**YOUR TASK**
When you copy the data that follows, reproduce every word exactly and leave out the images.

=== Section Start ===

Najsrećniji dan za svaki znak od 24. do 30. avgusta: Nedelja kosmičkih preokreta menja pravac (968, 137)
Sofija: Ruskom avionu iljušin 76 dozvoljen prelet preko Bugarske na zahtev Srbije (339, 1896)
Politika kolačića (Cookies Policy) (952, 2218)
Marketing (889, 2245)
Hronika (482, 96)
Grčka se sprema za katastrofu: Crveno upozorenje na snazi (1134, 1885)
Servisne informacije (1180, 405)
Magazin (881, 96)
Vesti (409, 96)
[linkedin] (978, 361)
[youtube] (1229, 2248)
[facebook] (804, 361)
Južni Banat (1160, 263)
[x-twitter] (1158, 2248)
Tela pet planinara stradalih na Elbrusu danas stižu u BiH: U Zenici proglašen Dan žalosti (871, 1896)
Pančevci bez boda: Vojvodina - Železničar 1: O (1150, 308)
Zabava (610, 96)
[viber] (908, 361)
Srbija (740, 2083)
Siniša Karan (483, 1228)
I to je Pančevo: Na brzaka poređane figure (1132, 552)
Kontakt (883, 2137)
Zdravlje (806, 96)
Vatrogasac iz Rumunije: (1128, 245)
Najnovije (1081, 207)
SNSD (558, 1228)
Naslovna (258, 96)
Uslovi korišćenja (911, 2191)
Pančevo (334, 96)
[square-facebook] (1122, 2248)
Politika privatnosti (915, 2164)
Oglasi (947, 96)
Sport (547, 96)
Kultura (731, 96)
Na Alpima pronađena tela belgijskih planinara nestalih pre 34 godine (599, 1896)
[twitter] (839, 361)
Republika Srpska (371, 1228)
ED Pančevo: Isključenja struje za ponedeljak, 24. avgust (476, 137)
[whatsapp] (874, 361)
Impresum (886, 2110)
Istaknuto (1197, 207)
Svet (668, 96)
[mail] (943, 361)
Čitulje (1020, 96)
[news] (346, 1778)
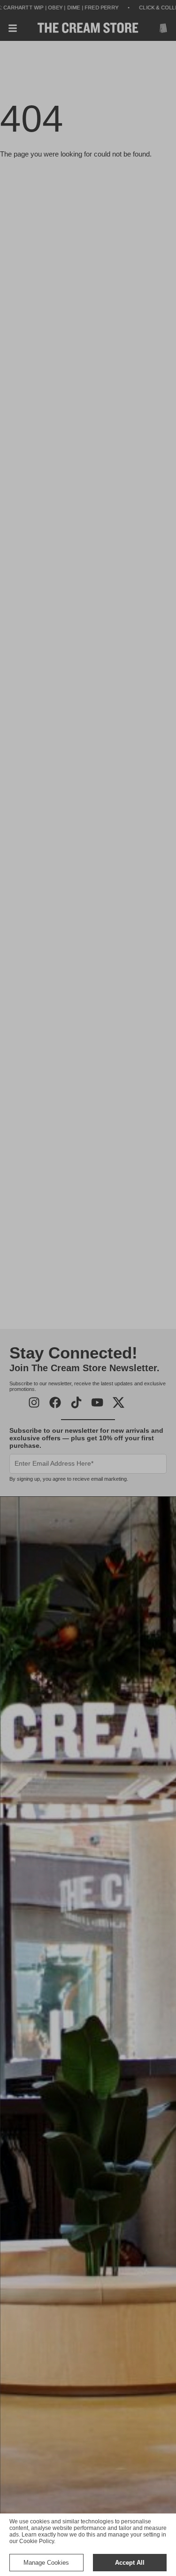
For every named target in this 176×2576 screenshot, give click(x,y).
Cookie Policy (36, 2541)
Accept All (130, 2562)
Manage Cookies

=== Section End ===

**SOLUTION TO THE EXERCISE**
Najsrećniji dan za svaki znak od 24. do 30. avgusta: Nedelja kosmičkih preokreta menja pravac (968, 137)
Sofija: Ruskom avionu iljušin 76 dozvoljen prelet preko Bugarske na zahtev Srbije (339, 1896)
Politika kolačića (Cookies Policy) (952, 2218)
Marketing (889, 2245)
Hronika (482, 96)
Grčka se sprema za katastrofu: Crveno upozorenje na snazi (1134, 1885)
Servisne informacije (1180, 405)
Magazin (881, 96)
Vesti (409, 96)
[linkedin] (978, 361)
[youtube] (1229, 2248)
[facebook] (804, 361)
Južni Banat (1160, 263)
[x-twitter] (1158, 2248)
Tela pet planinara stradalih na Elbrusu danas stižu u BiH: U Zenici proglašen Dan žalosti (871, 1896)
Pančevci bez boda: Vojvodina - Železničar 1: O (1150, 308)
Zabava (610, 96)
[viber] (908, 361)
Srbija (740, 2083)
Siniša Karan (483, 1228)
I to je Pančevo: Na brzaka poređane figure (1132, 552)
Kontakt (883, 2137)
Zdravlje (806, 96)
Vatrogasac iz Rumunije: (1128, 245)
Najnovije (1081, 207)
SNSD (558, 1228)
Naslovna (258, 96)
Uslovi korišćenja (911, 2191)
Pančevo (334, 96)
[square-facebook] (1122, 2248)
Politika privatnosti (915, 2164)
Oglasi (947, 96)
Sport (547, 96)
Kultura (731, 96)
Na Alpima pronađena tela belgijskih planinara nestalih pre 34 godine (599, 1896)
[twitter] (839, 361)
Republika Srpska (371, 1228)
ED Pančevo: Isključenja struje za ponedeljak, 24. avgust (476, 137)
[whatsapp] (874, 361)
Impresum (886, 2110)
Istaknuto (1197, 207)
Svet (668, 96)
[mail] (943, 361)
Čitulje (1020, 96)
[news] (346, 1778)
For every named target in this 176×2576 screenshot, give click(x,y).
Cookie Policy (36, 2541)
Accept All (130, 2562)
Manage Cookies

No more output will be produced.